Getting Ready for Departure – DC Chapter

I’ve been thinking a lot about finishing chapters, saying goodbye, and opening new doors. In twelve days I leave DC, perhaps for good. I’ve lived in DC for over five years, and I’ve enjoyed it. But, I’m not sad to leave. The truth is I’ve never been sad to leave anywhere.

Departure is often charged with foreboding. It signals a change from the way things have been to something else unknown. Often departure brings with it a sense of discomfort and sadness. Moving away from your family or friends means you won’t see them as much as you did. It means your habits and routines are going to change and so to will the habits and routines of your friends, family, and coworkers.

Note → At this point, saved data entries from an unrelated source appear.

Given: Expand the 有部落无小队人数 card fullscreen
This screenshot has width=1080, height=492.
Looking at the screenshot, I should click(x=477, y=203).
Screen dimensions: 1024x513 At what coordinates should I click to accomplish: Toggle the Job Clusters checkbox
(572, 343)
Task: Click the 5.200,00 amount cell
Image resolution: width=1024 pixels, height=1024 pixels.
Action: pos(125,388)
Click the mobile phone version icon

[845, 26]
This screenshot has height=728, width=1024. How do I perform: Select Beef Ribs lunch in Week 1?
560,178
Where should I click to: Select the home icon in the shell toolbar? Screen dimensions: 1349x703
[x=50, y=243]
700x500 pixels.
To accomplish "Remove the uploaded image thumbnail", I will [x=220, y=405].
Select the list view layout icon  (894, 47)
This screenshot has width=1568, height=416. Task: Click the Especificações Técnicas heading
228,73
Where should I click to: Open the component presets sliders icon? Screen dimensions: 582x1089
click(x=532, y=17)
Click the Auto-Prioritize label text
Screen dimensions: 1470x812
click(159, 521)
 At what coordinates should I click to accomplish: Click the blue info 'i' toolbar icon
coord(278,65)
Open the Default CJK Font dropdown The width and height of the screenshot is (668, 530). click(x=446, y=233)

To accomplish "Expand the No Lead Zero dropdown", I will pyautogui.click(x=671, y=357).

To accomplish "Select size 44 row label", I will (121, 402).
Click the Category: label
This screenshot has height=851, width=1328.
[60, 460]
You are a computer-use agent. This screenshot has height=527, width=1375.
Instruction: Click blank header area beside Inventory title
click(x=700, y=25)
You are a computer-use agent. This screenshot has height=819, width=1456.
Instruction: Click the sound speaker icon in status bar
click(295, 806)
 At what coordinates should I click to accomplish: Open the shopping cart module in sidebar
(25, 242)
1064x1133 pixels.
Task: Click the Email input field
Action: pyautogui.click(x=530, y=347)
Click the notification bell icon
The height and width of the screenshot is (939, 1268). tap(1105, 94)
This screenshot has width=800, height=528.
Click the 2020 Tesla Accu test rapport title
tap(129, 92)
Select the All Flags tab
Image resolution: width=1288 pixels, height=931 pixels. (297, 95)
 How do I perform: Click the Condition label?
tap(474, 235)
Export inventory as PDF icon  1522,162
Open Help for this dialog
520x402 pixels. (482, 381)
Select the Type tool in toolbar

Change is hard; it inherently bucks the status quo. But change—taking the leap, trying something new—is the only way I’ve ever found you can truly push yourself to the next level. Maybe it’s just that I like to test myself, but I am always drawn to the things that challenge me most. I often pursue the next steps that are so difficult and different for me that they are scary. Yet, I’m a cautious person. I ask a lot of questions. I think about scenarios. I make contingency plans for those scenarios and for the likely event that those scenarios won’t occur.

I don’t think goodbye is the end. We often place a lot of value in geography—mostly proximity. And while living close to where you work makes sense, and perhaps is necessary for your sanity, living close to the people you care about is not a requirement. I’d say it’s a luxury. If you care about someone you will make time for them. Today there are so many ways to make time for people that don’t require you to be in the same room all the time. I won’t list them, but here’s a hint—Internet and telecommunications. Don’t get me wrong, face time is important. But just because I move doesn’t mean I forget about you. For me, our friendship is more than convenience.

I don’t know what the next step, going to Paraguay, is going to bring. As a planner this drives me crazy. But, I also trust my gut. My gut tells me this is the right thing, and my gut has never been wrong. Sometimes I don’t listen to my gut feelings; sometimes I ignore them. But in the end, I usually come around and realize that things would have been a lot simpler if I had listened to them in the first place.

I’m excited to leave. I can’t wait. I will miss you, everyone who has made DC amazing. I won’t miss you in a pining way or in a sad way. But I will think about you often, what you said and the times we shared together. I’m not so foolish as to think things will be the same once I leave—but, I do think our friendship will continue to grow. Thanks for supporting me as I cross this new threshold; it’s going to be hard and I need you.

Next stop is Vermont. Then I’m off to Paraguay!